Dikbiyik told Techopedia:
“What’s really concerning is when vendors leave server configs, outdated services, or internal system details exposed to the public internet. That’s recon gold for ransomware affiliates.”
While many banks have improved their security networks, Dikbiyik argues that the industry must now rethink how it manages third-party risk. Traditional point-in-time assessments and static security questionnaires no longer offer meaningful protection in a threat environment that changes daily.
“Financial institutions can move fast and stay secure if they rethink how they manage third-party risk,” he said. “That means shifting from static assessments to continuous visibility. AI can support that shift, but only if it’s used to highlight actual risk, not just automate old checklists.”
Dikbiyik also emphasized the need for banks to go beyond just internal self-reporting and engage in external scanning.
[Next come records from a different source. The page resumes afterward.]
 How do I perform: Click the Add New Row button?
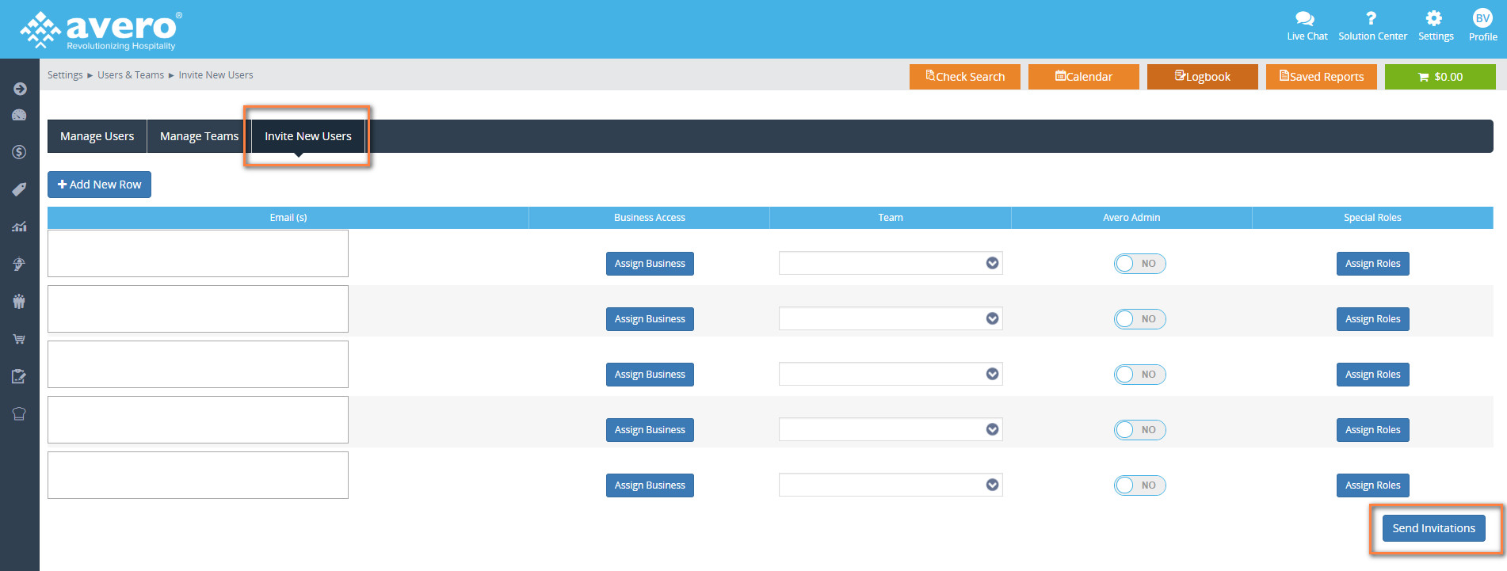coord(99,185)
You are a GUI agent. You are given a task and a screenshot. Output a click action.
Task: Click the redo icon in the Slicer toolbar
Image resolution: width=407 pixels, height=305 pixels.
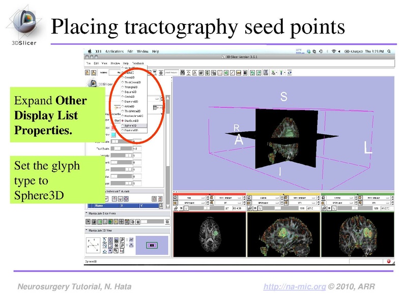258,72
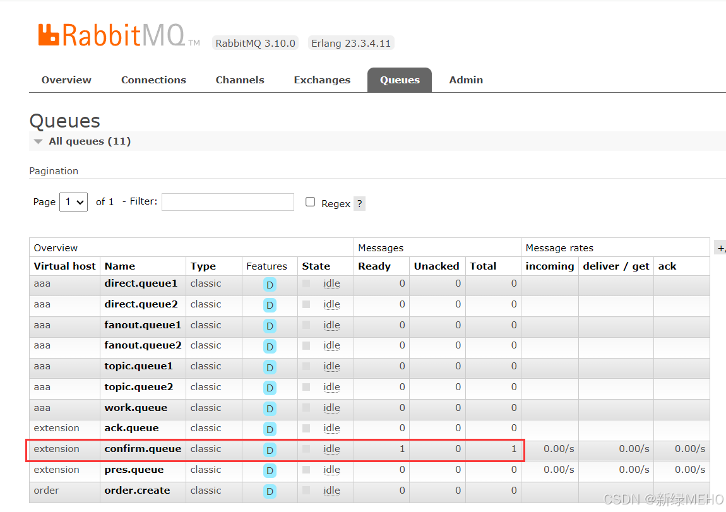Click the state indicator square for pres.queue
Viewport: 726px width, 512px height.
(x=306, y=470)
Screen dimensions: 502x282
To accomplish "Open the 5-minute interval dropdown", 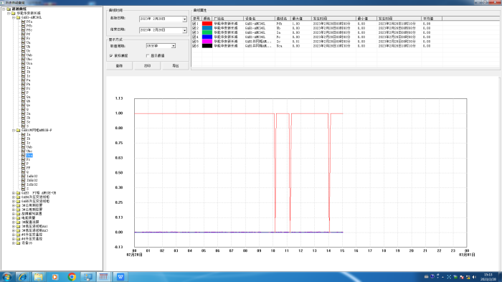I will tap(174, 46).
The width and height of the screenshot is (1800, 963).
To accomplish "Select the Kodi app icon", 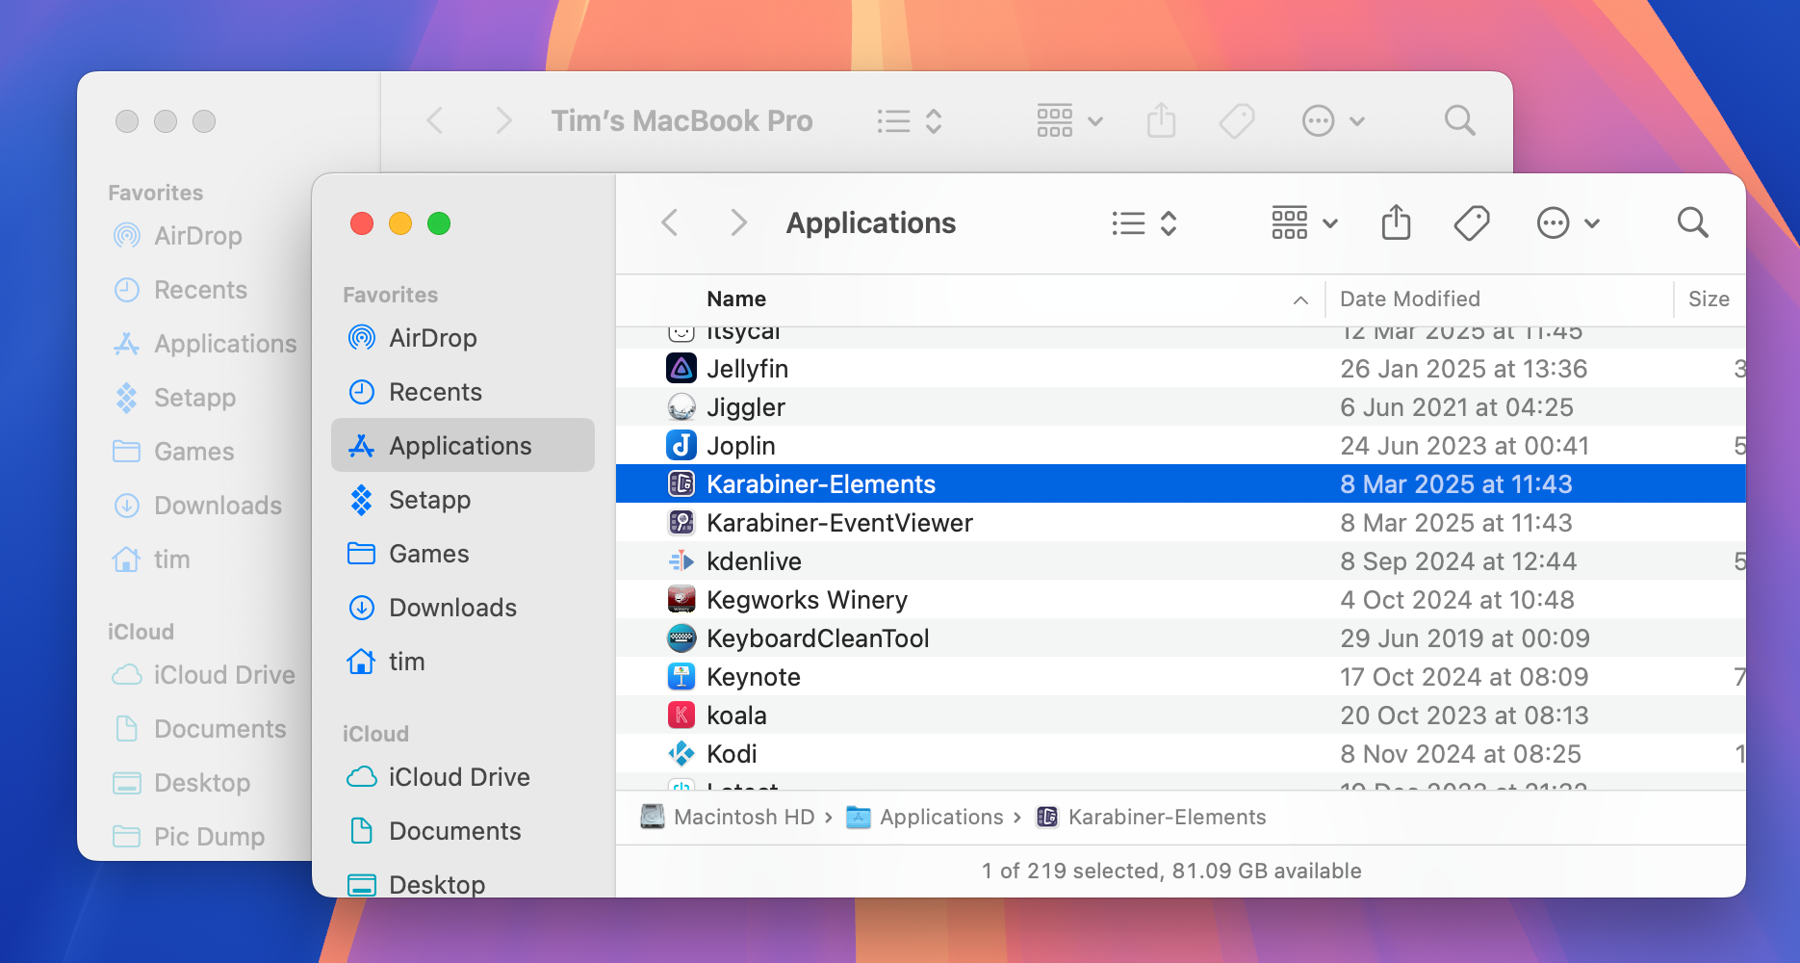I will [x=681, y=754].
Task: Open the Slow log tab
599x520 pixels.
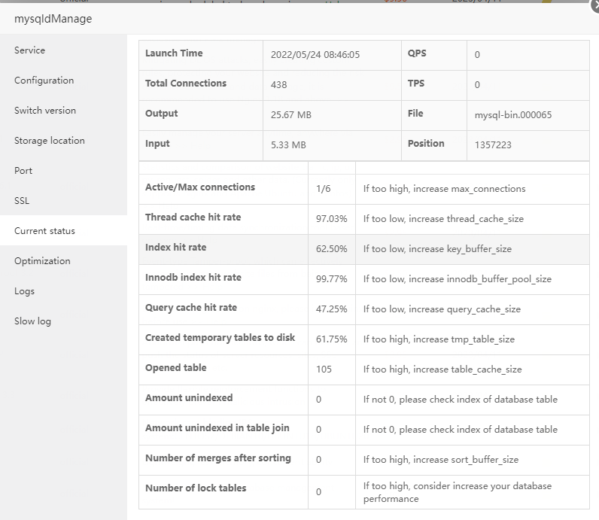Action: (33, 321)
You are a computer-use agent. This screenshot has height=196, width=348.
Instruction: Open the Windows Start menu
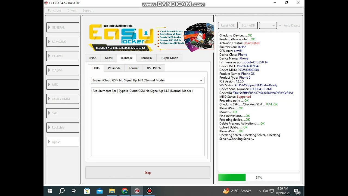pos(49,191)
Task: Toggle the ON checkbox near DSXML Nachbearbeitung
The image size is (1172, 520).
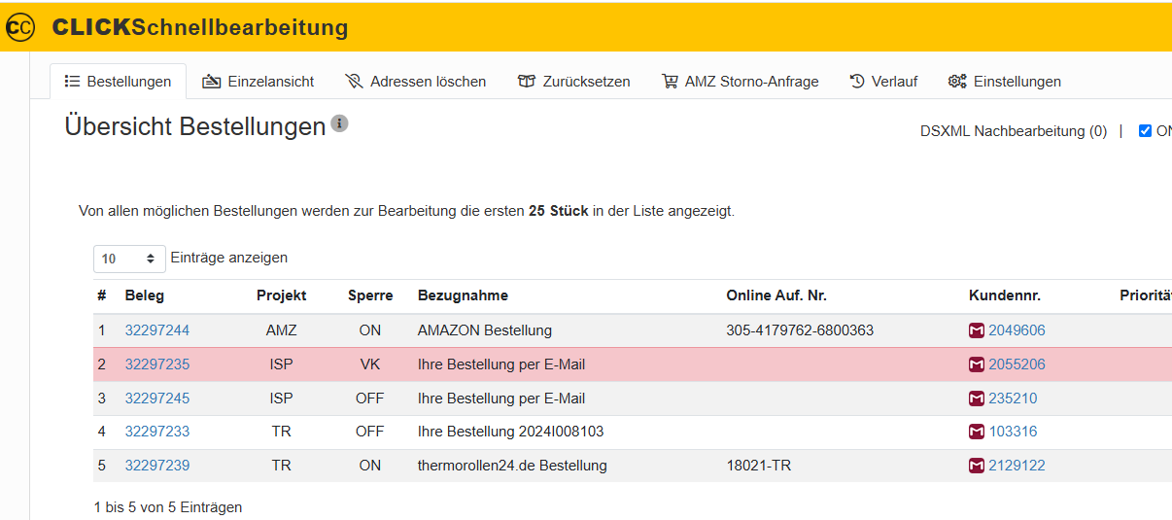Action: point(1145,131)
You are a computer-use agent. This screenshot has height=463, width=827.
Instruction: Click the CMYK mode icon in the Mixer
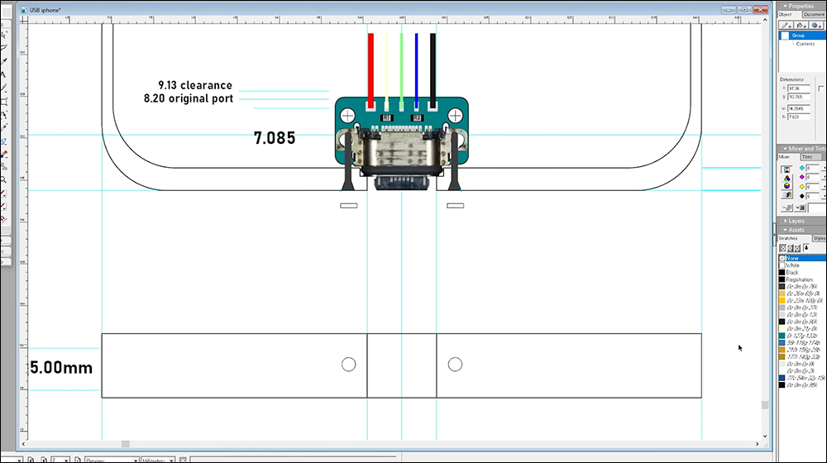click(786, 169)
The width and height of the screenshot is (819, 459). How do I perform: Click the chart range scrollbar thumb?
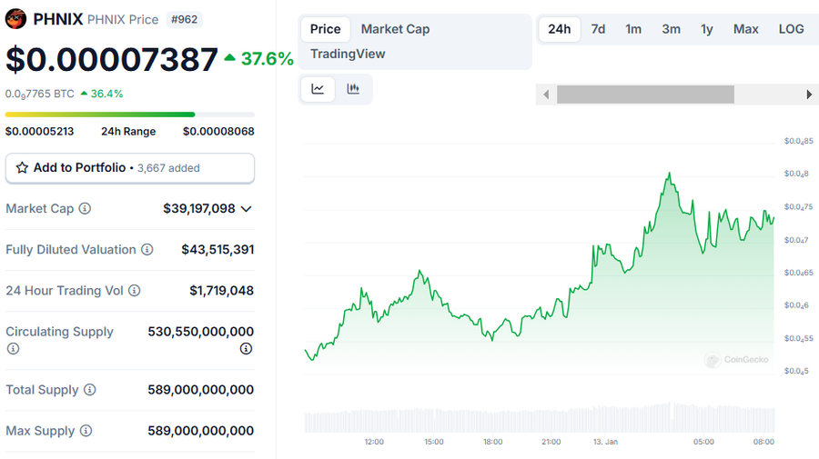645,95
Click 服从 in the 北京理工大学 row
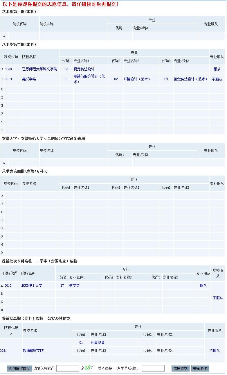 coord(203,286)
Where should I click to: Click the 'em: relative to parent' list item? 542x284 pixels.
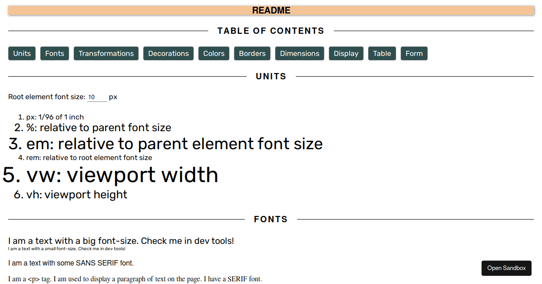[174, 144]
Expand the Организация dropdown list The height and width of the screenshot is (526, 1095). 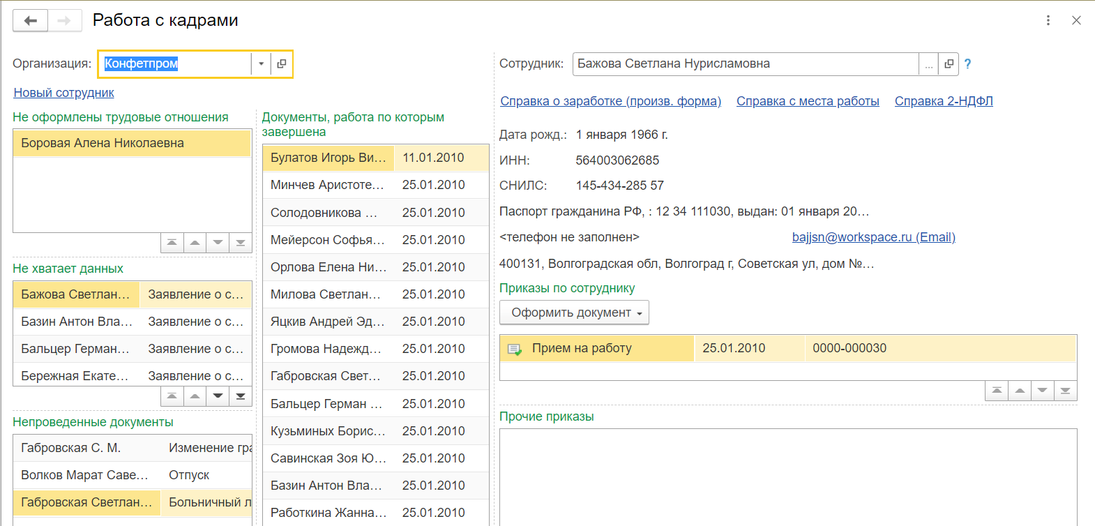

Banks, he said, should demand tangible proof from vendors, such as third-party security scans, that show they’re not exposing sensitive infrastructure or expanding their attack surface unknowingly.
The Bottom Line
For every negligence, there is a price to pay. Banks have for long paid little attention to vendor cybersecurity, and it’s beginning to rain hard on them as the ransomware landscape has changed towards exploiting those partners.
Black Kite’s report has clearly shown that third-party vendors remain a critical blind spot in the financial ecosystem. Threat actors know this and are already exploiting it. If banks want a more stable, secure environment, they’ll need to stop thinking in silos and start treating their entire vendor ecosystem as part of the defence front line.